■ Your objective: Please output each of the records below verbatim, line for line.

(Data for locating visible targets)
>>>

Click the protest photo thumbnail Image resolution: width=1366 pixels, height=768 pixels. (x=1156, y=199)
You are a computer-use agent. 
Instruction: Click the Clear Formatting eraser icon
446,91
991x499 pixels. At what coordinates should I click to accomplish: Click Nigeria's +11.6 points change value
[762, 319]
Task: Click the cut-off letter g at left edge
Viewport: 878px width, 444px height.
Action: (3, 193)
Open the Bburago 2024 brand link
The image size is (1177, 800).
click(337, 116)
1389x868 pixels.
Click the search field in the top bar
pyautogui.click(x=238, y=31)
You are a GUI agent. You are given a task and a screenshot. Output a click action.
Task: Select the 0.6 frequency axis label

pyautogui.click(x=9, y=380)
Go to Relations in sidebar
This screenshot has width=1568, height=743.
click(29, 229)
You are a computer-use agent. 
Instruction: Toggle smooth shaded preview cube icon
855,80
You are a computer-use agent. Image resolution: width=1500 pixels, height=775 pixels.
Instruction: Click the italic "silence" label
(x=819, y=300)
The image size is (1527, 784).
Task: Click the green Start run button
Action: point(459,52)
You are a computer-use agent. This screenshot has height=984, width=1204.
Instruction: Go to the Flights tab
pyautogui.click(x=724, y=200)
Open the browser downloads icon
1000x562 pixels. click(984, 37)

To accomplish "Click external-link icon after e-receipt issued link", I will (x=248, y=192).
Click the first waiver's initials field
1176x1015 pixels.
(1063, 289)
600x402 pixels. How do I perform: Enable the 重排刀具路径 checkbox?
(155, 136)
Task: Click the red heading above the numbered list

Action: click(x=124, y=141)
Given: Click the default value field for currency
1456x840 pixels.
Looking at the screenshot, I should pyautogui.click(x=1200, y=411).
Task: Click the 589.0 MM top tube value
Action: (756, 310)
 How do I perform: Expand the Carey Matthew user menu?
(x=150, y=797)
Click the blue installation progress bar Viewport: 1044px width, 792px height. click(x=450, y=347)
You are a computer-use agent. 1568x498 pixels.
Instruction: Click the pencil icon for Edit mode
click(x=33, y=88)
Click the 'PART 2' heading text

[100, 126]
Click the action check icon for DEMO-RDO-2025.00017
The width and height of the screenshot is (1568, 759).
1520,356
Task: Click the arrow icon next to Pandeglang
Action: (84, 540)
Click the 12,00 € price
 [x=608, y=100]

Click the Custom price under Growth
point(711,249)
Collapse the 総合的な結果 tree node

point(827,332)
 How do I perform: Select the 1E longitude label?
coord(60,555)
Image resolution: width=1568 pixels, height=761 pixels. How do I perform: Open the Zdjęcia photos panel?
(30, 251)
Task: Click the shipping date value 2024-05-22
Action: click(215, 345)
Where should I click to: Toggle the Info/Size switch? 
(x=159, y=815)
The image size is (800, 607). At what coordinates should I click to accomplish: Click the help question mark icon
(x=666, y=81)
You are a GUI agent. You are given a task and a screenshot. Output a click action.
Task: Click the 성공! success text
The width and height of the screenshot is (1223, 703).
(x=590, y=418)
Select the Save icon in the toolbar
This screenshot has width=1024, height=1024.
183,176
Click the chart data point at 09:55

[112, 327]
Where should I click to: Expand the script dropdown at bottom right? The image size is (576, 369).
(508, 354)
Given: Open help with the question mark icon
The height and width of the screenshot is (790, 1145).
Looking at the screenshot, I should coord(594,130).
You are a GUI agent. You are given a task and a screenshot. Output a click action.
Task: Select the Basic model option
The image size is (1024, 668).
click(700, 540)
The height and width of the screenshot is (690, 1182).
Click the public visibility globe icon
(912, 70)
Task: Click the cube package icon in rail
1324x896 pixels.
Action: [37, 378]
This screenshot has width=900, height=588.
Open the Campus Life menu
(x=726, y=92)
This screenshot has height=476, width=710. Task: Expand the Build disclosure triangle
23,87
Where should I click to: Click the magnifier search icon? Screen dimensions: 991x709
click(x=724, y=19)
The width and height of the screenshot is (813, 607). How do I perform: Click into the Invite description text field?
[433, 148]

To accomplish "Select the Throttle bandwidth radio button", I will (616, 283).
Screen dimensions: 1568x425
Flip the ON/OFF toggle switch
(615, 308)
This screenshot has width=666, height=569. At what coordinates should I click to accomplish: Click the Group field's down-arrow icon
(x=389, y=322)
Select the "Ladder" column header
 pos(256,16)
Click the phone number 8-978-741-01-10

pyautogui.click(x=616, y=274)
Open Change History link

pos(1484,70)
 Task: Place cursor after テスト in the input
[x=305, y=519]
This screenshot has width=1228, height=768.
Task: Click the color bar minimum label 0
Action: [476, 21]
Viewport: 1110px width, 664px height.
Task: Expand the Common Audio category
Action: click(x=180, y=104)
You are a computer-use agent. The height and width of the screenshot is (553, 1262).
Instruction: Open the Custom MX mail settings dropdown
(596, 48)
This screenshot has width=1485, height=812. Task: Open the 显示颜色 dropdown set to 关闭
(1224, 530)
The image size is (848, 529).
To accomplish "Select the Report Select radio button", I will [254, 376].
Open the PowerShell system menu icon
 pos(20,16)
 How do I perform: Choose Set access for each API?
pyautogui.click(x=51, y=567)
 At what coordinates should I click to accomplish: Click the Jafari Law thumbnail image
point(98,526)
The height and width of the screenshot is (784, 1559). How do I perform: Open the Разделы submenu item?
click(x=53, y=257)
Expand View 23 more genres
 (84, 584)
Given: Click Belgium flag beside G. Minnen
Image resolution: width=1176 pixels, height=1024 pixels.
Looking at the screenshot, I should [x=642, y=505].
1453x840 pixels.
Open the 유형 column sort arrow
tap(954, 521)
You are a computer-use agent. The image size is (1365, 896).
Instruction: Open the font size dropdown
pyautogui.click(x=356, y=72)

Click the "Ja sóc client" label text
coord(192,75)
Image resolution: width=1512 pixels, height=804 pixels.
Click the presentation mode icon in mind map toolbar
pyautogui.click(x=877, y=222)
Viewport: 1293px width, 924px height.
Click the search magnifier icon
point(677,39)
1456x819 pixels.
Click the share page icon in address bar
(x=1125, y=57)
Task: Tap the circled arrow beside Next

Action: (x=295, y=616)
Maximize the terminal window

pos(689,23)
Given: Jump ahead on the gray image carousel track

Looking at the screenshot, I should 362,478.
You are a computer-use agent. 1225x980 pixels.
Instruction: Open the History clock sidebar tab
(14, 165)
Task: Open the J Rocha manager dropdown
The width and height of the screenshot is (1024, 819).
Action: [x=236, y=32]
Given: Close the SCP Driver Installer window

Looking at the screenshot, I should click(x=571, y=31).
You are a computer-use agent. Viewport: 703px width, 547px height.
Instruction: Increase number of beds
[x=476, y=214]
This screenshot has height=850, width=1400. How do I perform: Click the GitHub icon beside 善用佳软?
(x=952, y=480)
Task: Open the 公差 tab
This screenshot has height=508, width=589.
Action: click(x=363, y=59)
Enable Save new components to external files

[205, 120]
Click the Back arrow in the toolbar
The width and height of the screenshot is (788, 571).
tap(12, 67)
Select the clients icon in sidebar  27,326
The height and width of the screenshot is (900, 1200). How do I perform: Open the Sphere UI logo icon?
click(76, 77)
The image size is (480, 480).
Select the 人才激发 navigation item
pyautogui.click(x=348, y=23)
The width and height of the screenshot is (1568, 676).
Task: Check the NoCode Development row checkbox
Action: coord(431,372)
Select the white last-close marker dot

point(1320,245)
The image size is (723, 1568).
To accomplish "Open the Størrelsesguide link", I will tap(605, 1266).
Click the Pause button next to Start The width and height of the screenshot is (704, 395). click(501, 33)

<<<

■ Full response:
Click the protest photo thumbnail Image resolution: width=1366 pixels, height=768 pixels. (x=1156, y=199)
You are a computer-use agent. 
Instruction: Click the Clear Formatting eraser icon
446,91
991x499 pixels. At what coordinates should I click to accomplish: Click Nigeria's +11.6 points change value
[762, 319]
Task: Click the cut-off letter g at left edge
Viewport: 878px width, 444px height.
Action: (3, 193)
Open the Bburago 2024 brand link
The image size is (1177, 800).
click(337, 116)
1389x868 pixels.
Click the search field in the top bar
pyautogui.click(x=238, y=31)
You are a GUI agent. You are given a task and a screenshot. Output a click action.
Task: Select the 0.6 frequency axis label

pyautogui.click(x=9, y=380)
Go to Relations in sidebar
This screenshot has width=1568, height=743.
click(29, 229)
You are a computer-use agent. 
Instruction: Toggle smooth shaded preview cube icon
855,80
You are a computer-use agent. Image resolution: width=1500 pixels, height=775 pixels.
Instruction: Click the italic "silence" label
(x=819, y=300)
The image size is (1527, 784).
Task: Click the green Start run button
Action: point(459,52)
You are a computer-use agent. This screenshot has height=984, width=1204.
Instruction: Go to the Flights tab
pyautogui.click(x=724, y=200)
Open the browser downloads icon
1000x562 pixels. click(984, 37)

To accomplish "Click external-link icon after e-receipt issued link", I will (x=248, y=192).
Click the first waiver's initials field
1176x1015 pixels.
(1063, 289)
600x402 pixels. How do I perform: Enable the 重排刀具路径 checkbox?
(155, 136)
Task: Click the red heading above the numbered list

Action: click(x=124, y=141)
Given: Click the default value field for currency
1456x840 pixels.
Looking at the screenshot, I should pyautogui.click(x=1200, y=411).
Task: Click the 589.0 MM top tube value
Action: (756, 310)
 How do I perform: Expand the Carey Matthew user menu?
(x=150, y=797)
Click the blue installation progress bar Viewport: 1044px width, 792px height. click(x=450, y=347)
You are a computer-use agent. 1568x498 pixels.
Instruction: Click the pencil icon for Edit mode
click(x=33, y=88)
Click the 'PART 2' heading text

[100, 126]
Click the action check icon for DEMO-RDO-2025.00017
The width and height of the screenshot is (1568, 759).
1520,356
Task: Click the arrow icon next to Pandeglang
Action: (84, 540)
Click the 12,00 € price
 [x=608, y=100]

Click the Custom price under Growth
point(711,249)
Collapse the 総合的な結果 tree node

point(827,332)
 How do I perform: Select the 1E longitude label?
coord(60,555)
Image resolution: width=1568 pixels, height=761 pixels. How do I perform: Open the Zdjęcia photos panel?
(30, 251)
Task: Click the shipping date value 2024-05-22
Action: click(215, 345)
Where should I click to: Toggle the Info/Size switch? 
(x=159, y=815)
The image size is (800, 607). At what coordinates should I click to accomplish: Click the help question mark icon
(x=666, y=81)
You are a GUI agent. You are given a task and a screenshot. Output a click action.
Task: Click the 성공! success text
The width and height of the screenshot is (1223, 703).
(x=590, y=418)
Select the Save icon in the toolbar
This screenshot has width=1024, height=1024.
183,176
Click the chart data point at 09:55

[112, 327]
Where should I click to: Expand the script dropdown at bottom right? The image size is (576, 369).
(508, 354)
Given: Open help with the question mark icon
The height and width of the screenshot is (790, 1145).
Looking at the screenshot, I should coord(594,130).
You are a GUI agent. You are given a task and a screenshot. Output a click action.
Task: Select the Basic model option
The image size is (1024, 668).
click(700, 540)
The height and width of the screenshot is (690, 1182).
Click the public visibility globe icon
(912, 70)
Task: Click the cube package icon in rail
1324x896 pixels.
Action: [37, 378]
This screenshot has width=900, height=588.
Open the Campus Life menu
(x=726, y=92)
This screenshot has height=476, width=710. Task: Expand the Build disclosure triangle
23,87
Where should I click to: Click the magnifier search icon? Screen dimensions: 991x709
click(x=724, y=19)
The width and height of the screenshot is (813, 607). How do I perform: Click into the Invite description text field?
[433, 148]

To accomplish "Select the Throttle bandwidth radio button", I will (616, 283).
Screen dimensions: 1568x425
Flip the ON/OFF toggle switch
(615, 308)
This screenshot has width=666, height=569. At what coordinates should I click to accomplish: Click the Group field's down-arrow icon
(x=389, y=322)
Select the "Ladder" column header
 pos(256,16)
Click the phone number 8-978-741-01-10

pyautogui.click(x=616, y=274)
Open Change History link

pos(1484,70)
 Task: Place cursor after テスト in the input
[x=305, y=519]
This screenshot has width=1228, height=768.
Task: Click the color bar minimum label 0
Action: [476, 21]
Viewport: 1110px width, 664px height.
Task: Expand the Common Audio category
Action: click(x=180, y=104)
You are a computer-use agent. The height and width of the screenshot is (553, 1262).
Instruction: Open the Custom MX mail settings dropdown
(596, 48)
This screenshot has width=1485, height=812. Task: Open the 显示颜色 dropdown set to 关闭
(1224, 530)
The image size is (848, 529).
To accomplish "Select the Report Select radio button", I will [254, 376].
Open the PowerShell system menu icon
 pos(20,16)
 How do I perform: Choose Set access for each API?
pyautogui.click(x=51, y=567)
 At what coordinates should I click to accomplish: Click the Jafari Law thumbnail image
point(98,526)
The height and width of the screenshot is (784, 1559). How do I perform: Open the Разделы submenu item?
click(x=53, y=257)
Expand View 23 more genres
 (84, 584)
Given: Click Belgium flag beside G. Minnen
Image resolution: width=1176 pixels, height=1024 pixels.
Looking at the screenshot, I should [x=642, y=505].
1453x840 pixels.
Open the 유형 column sort arrow
tap(954, 521)
You are a computer-use agent. The image size is (1365, 896).
Instruction: Open the font size dropdown
pyautogui.click(x=356, y=72)

Click the "Ja sóc client" label text
coord(192,75)
Image resolution: width=1512 pixels, height=804 pixels.
Click the presentation mode icon in mind map toolbar
pyautogui.click(x=877, y=222)
Viewport: 1293px width, 924px height.
Click the search magnifier icon
point(677,39)
1456x819 pixels.
Click the share page icon in address bar
(x=1125, y=57)
Task: Tap the circled arrow beside Next

Action: (x=295, y=616)
Maximize the terminal window

pos(689,23)
Given: Jump ahead on the gray image carousel track

Looking at the screenshot, I should 362,478.
You are a computer-use agent. 1225x980 pixels.
Instruction: Open the History clock sidebar tab
(14, 165)
Task: Open the J Rocha manager dropdown
The width and height of the screenshot is (1024, 819).
Action: [x=236, y=32]
Given: Close the SCP Driver Installer window

Looking at the screenshot, I should click(x=571, y=31).
You are a computer-use agent. Viewport: 703px width, 547px height.
Instruction: Increase number of beds
[x=476, y=214]
This screenshot has height=850, width=1400. How do I perform: Click the GitHub icon beside 善用佳软?
(x=952, y=480)
Task: Open the 公差 tab
This screenshot has height=508, width=589.
Action: click(x=363, y=59)
Enable Save new components to external files

[205, 120]
Click the Back arrow in the toolbar
The width and height of the screenshot is (788, 571).
tap(12, 67)
Select the clients icon in sidebar  27,326
The height and width of the screenshot is (900, 1200). How do I perform: Open the Sphere UI logo icon?
click(76, 77)
The image size is (480, 480).
Select the 人才激发 navigation item
pyautogui.click(x=348, y=23)
The width and height of the screenshot is (1568, 676).
Task: Check the NoCode Development row checkbox
Action: coord(431,372)
Select the white last-close marker dot

point(1320,245)
The image size is (723, 1568).
To accomplish "Open the Størrelsesguide link", I will tap(605, 1266).
Click the Pause button next to Start The width and height of the screenshot is (704, 395). click(501, 33)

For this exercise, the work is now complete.